Der See bedeckt etwas mehr als 1 Hektar und erreicht eine maximale Tiefe von 8,1 m. Sein Grund weist zwei Vertiefungen auf. Gespeist wird er durch einen kleinen Bach vom höher gelegenen Wyżni Jamnicki Staw, während der Jamnicki-Bach aus ihm abfließt. Die Umgebung ist grasig-steinig, und vom unteren Talabschnitt trennt ihn der Rücken des Stawiański Wierch. Rund um den See breitet sich zunehmend Latschenkiefer aus — einst trieben Hirten aus dem Dorf Kokawa hier ihr Vieh auf die Weide. Das üppig bewachsene Talbecken unterhalb trägt noch heute den Namen 'Kokawa-Gärten'. Im Sommer leuchtet das Wasser in tiefem Grün, im Frühjahr liegen die Hänge noch teils im Schnee.

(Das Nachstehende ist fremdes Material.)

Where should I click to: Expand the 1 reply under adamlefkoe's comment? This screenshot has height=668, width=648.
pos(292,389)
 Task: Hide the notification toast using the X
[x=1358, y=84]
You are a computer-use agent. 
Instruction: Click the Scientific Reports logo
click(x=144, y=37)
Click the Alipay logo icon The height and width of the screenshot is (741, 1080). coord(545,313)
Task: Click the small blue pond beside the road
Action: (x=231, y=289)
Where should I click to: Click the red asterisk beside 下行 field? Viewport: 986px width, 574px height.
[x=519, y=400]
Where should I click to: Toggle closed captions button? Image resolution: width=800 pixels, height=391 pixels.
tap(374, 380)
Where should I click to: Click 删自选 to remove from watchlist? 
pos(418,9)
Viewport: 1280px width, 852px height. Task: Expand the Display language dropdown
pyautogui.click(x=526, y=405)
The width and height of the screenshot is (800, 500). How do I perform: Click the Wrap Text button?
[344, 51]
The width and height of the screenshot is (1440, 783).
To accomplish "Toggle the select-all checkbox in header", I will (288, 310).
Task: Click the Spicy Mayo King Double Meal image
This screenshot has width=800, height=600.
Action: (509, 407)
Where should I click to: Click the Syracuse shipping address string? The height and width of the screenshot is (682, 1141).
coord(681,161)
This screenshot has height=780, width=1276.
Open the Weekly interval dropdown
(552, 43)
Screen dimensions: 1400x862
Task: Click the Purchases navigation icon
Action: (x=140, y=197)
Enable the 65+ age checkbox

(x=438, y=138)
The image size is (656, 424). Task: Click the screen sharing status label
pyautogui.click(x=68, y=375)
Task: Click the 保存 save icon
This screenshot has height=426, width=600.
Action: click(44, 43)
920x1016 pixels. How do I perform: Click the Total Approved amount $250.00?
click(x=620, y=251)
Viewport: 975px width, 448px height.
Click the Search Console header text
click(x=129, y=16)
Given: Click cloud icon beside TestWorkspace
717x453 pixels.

Anreise und WegbeschreibungDer See liegt direkt am beliebten Wanderweg zum Wołowiec und eignet sich hervorragend als Rastplatz mit großartigem Ausblick auf die umliegenden Grate.
Schon 1862 schwärmte der polnische Botaniker Kazimierz Łapczyński von 'zwei smaragdenen Seen, die ewig zum fernen Rohacz blicken' — ein Bild, das bis heute nichts von seiner Trefflichkeit verloren hat.